### 필요한 라이브러리 불러오기

In [None]:
!set -x \
&& pip install konlpy \
&& curl -s https://raw.githubusercontent.com/konlpy/konlpy/master/scripts/mecab.sh | bash -x

+ pip install konlpy
Looking in indexes: https://pypi.org/simple, https://us-python.pkg.dev/colab-wheels/public/simple/
+ curl -s https://raw.githubusercontent.com/konlpy/konlpy/master/scripts/mecab.sh
+ bash -x
+ mecab_dicdir=/usr/local/lib/mecab/dic/mecab-ko-dic
+ set -e
++ uname
+ os=Linux
+ [[ ! Linux == \L\i\n\u\x ]]
+ hash sudo
+ sudo=sudo
+ python=python3
+ hash pyenv
+ at_user_site=
++ check_python_site_location_is_writable
++ python3 -
+ [[ 1 == \0 ]]
+ hash automake
+ hash mecab
+ echo 'mecab-ko is already installed'
mecab-ko is already installed
+ [[ -d /usr/local/lib/mecab/dic/mecab-ko-dic ]]
+ echo 'mecab-ko-dic is already installed'
mecab-ko-dic is already installed
++ python3 -c 'import pkgutil; print(1 if pkgutil.find_loader("MeCab") else 0)'
+ [[ 1 == \1 ]]
+ echo 'mecab-python is already installed'
mecab-python is already installed
+ echo Done.
Done.


In [None]:
from konlpy.tag import Mecab
from itertools import permutations, combinations, product
import numpy as np

### Mecab 예시

In [None]:
mecab = Mecab()
mecab.pos('무엇의무엇에')

[('무엇', 'NP'), ('의', 'JKG'), ('무엇', 'NP'), ('에', 'JKB')]

### input words

In [None]:
words = ['의열단', '조선 의용군', '활빈당', '조선 의용대']
# words = ['할', '스', '이', '투', '앤']
# words = ['갑', '을', '갑', '임', '일']
# words = ['세', '무', '사', '기', '일']
# words = ['조', '조', '한', '한', '한']

In [None]:
def characters_extract(words):

  splited_words = []
  for word in words:
    splited_words.append(word.split())

  characters = []
  for word in splited_words:
    if len(word) == 1:
      characters.append(word[0][0])
    else:
      characters.append([w[0] for w in word])

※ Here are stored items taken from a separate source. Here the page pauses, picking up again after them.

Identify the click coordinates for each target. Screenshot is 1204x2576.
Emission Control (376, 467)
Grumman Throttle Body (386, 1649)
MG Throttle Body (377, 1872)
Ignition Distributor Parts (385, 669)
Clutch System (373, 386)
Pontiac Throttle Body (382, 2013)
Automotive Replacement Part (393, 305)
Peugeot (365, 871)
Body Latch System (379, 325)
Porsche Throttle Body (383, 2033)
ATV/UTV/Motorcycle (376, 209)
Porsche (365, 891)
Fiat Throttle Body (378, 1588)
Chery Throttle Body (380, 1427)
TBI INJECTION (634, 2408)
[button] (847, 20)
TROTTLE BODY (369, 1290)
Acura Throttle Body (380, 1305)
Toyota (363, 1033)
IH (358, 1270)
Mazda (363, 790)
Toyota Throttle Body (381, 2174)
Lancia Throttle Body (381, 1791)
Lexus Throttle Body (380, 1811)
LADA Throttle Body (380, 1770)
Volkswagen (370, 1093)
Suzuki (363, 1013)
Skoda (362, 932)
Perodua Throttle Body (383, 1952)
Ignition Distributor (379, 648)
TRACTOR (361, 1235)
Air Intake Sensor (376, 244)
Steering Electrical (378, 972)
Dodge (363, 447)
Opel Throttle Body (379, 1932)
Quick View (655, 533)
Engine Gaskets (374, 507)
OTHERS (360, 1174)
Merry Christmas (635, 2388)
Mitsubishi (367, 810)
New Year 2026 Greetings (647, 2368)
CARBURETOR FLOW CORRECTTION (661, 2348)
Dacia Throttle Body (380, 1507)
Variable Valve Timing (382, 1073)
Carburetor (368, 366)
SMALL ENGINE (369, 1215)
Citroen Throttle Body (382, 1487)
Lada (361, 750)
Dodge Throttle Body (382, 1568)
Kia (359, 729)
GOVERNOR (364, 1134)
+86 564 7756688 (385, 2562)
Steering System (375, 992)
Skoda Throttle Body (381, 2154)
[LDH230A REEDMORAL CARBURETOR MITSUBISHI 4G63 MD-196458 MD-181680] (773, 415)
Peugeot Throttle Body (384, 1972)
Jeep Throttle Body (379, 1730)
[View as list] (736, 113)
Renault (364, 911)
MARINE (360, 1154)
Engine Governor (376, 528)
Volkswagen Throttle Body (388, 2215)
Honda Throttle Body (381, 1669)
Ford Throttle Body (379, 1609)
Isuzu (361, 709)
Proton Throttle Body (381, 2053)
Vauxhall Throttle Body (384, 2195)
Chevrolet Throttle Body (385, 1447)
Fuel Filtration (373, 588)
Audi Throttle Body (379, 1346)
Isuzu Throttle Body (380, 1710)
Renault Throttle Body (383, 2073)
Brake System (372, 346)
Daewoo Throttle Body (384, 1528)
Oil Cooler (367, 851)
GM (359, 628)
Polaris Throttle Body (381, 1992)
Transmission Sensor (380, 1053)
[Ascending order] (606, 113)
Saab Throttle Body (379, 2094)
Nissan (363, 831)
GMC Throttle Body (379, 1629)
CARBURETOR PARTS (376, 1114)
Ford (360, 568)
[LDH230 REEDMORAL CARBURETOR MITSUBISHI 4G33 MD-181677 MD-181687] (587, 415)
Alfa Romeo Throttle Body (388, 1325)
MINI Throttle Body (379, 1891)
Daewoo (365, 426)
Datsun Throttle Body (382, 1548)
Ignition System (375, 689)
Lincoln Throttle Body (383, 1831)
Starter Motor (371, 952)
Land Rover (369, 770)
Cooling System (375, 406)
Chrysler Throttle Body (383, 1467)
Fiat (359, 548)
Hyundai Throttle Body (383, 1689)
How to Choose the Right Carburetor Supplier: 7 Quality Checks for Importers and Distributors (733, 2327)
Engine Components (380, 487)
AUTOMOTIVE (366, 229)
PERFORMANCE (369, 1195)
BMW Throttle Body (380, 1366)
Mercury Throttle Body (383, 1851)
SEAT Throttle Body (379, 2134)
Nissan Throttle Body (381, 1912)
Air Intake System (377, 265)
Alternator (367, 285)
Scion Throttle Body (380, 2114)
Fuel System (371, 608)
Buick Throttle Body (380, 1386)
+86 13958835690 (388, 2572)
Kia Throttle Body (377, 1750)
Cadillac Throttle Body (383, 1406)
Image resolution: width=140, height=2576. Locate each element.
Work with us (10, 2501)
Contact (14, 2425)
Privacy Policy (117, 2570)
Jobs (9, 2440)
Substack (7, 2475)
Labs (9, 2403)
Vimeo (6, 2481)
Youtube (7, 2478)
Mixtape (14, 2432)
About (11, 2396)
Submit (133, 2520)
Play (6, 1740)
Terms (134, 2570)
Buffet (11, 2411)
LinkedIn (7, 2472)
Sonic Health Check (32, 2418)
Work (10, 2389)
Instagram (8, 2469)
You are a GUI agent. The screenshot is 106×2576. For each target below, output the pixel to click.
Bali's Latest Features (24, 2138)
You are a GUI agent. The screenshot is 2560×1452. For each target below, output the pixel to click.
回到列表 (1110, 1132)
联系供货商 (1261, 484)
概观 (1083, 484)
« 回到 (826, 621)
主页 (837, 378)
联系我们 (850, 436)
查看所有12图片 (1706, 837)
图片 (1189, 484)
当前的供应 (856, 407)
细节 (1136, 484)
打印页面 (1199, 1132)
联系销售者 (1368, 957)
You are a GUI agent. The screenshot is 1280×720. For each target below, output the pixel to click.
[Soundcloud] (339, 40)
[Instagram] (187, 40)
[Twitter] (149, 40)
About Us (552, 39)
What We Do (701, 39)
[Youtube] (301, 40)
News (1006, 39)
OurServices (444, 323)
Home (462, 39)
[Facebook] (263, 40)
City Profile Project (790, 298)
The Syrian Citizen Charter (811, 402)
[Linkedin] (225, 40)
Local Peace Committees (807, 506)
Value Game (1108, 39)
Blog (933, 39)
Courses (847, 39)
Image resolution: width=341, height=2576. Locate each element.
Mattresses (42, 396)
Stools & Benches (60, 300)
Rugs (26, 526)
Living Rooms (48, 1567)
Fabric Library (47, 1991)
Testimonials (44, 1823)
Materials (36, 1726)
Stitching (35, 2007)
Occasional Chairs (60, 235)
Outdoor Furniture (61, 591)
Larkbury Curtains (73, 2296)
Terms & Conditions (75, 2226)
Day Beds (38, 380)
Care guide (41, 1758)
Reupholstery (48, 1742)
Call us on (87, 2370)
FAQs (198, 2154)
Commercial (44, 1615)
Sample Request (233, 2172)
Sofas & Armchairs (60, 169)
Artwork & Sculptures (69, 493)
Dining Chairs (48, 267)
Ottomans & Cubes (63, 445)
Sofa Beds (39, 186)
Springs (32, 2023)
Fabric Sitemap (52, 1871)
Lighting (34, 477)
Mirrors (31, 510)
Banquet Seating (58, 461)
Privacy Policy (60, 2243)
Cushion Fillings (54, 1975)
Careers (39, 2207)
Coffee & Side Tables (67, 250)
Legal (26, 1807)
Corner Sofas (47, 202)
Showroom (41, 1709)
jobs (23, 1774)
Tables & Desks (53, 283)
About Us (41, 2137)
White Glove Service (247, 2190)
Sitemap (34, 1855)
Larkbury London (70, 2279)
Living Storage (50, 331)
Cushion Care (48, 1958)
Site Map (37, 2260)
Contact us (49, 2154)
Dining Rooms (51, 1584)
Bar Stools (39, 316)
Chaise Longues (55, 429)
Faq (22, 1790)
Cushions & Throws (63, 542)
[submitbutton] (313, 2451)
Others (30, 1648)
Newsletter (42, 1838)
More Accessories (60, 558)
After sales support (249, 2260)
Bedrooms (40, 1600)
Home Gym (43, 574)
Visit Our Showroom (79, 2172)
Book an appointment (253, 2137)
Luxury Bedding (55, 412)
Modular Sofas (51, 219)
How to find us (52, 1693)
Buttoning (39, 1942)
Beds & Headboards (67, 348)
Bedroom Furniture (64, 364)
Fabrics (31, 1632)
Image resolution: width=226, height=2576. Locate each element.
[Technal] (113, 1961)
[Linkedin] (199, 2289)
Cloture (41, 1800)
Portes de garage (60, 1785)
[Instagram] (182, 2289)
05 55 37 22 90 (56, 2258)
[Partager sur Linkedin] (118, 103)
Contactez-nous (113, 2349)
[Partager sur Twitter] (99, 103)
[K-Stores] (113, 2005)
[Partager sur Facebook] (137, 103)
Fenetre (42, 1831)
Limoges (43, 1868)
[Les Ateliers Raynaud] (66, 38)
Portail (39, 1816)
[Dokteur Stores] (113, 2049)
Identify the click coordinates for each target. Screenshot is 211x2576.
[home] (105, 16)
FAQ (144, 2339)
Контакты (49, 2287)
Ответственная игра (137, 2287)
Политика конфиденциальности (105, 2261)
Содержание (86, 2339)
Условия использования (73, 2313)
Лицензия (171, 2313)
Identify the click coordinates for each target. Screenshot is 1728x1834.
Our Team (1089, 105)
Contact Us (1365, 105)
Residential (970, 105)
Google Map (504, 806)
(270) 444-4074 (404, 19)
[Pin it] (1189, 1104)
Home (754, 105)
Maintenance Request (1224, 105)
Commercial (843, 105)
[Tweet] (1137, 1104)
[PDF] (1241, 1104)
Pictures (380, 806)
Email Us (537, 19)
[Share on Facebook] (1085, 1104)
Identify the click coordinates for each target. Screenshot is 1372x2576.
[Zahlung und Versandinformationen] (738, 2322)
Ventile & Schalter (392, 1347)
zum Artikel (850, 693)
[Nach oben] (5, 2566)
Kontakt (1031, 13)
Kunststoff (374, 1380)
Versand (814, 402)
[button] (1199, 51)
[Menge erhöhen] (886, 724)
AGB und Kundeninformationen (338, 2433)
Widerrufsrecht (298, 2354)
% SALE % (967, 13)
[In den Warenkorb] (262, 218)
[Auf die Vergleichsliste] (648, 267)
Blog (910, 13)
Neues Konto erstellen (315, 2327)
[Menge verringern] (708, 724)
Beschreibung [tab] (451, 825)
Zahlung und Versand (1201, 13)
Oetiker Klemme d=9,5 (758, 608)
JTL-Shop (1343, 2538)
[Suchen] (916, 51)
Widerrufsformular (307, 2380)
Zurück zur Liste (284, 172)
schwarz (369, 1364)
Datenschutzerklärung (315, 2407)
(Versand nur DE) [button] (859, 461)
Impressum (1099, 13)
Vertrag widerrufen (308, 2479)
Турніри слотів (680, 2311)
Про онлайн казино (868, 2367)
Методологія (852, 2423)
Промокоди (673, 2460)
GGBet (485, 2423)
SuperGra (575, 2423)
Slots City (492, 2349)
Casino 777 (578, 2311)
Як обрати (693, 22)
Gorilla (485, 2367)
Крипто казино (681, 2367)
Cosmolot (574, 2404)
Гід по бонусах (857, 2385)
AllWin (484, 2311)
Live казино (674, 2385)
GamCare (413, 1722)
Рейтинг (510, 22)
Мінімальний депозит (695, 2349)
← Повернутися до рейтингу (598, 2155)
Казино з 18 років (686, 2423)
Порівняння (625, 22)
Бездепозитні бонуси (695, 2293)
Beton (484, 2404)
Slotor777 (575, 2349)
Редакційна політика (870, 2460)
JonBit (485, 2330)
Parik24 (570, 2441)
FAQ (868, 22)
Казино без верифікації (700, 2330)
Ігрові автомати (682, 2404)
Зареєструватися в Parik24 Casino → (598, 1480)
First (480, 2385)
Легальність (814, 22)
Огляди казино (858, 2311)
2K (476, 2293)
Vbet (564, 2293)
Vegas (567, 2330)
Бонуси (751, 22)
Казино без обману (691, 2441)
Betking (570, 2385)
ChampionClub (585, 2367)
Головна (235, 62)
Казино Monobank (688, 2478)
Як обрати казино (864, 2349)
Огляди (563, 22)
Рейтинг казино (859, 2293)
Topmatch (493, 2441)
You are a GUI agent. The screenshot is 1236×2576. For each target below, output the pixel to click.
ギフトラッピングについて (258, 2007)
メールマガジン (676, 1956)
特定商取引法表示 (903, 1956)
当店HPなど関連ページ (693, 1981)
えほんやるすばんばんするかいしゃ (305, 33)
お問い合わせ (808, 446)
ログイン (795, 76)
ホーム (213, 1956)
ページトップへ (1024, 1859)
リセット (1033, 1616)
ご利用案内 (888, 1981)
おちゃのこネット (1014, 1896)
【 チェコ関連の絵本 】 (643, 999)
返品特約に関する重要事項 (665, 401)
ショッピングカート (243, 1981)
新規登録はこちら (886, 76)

  characters_permutation = list(product(*characters))

  return characters_permutation

In [None]:
chars = characters_extract(words)
chars

[('의', '조', '활', '조'),
 ('의', '조', '활', '의'),
 ('의', '의', '활', '조'),
 ('의', '의', '활', '의')]

### window_size 단위로 단어 추출

In [None]:
def words_extract(characters): # input: 글자 리스트

  windows = [[], characters]  # windows 에는 모든 경우 포함
  for i in range(2, 5):
    permutation = list(set(permutations(characters, i)))
    for j, p in enumerate(permutation):
      concat = ''
      for character in p:
        concat += character
        permutation[j] = concat
    windows.append(permutation)

  is_noun = [[] for _ in range(5)]  # is_noun 에는 단어만 포함
  for i in range(1, 5):
    for w in windows[i]:
      if len(mecab.pos(w)) == 1:
        # is_noun[i].append(w)
        if mecab.pos(w)[0][1][0] in 'NVM':  # 명사, 동사, 형용사, 관형사, 부사
          is_noun[i].append(w)  # index 가 window_size 를 의미함

  return is_noun  # output: window_size 별 조합 단어 리스트

In [None]:
is_noun = words_extract(chars[0])
is_noun

[[], ['의', '조', '활', '조'], ['의조', '조조', '조의', '활의'], [], []]

### 품사태깅 예시

In [None]:
# 관형사 vs 명사
print(mecab.pos('한'))  # 한 -> 관형사
print(mecab.pos('한이'))
print(mecab.pos('한의'))
print(mecab.pos('한이맺히다')) # 한 -> 명사

# 오류
print(mecab.pos('스튜어디스스튜스투'))  # '스투'와 같이 말이 안 되는 단어를 명사로 분류

[('한', 'MM')]
[('한이', 'NNP')]
[('한의', 'NNG')]
[('한', 'NNG'), ('이', 'JKS'), ('맺히', 'VV'), ('다', 'EC')]
[('스튜어디스', 'NNG'), ('스튜', 'NNG'), ('스투', 'NNP')]


### 최종 output

In [None]:
def words_combination(is_noun, characters): # input: 조합 단어 리스트, 글자 리스트

  is_noun_concat = []
  for _ in is_noun:
    is_noun_concat.extend(_)

  combination = []
  for i in range(1, len(characters) + 1):
    combination.extend(list(combinations(is_noun_concat, i)))

  final_combination = []
  for c in combination:
    concat = ''
    for w in c:
      concat += w
    if len(concat) == len(characters):
      flag = 1
      for f in characters:
        if concat.count(f) != characters.count(f):
          flag = 0
          break
      if flag:
        final_combination.append(c)
  
  final_combination = list(set(final_combination))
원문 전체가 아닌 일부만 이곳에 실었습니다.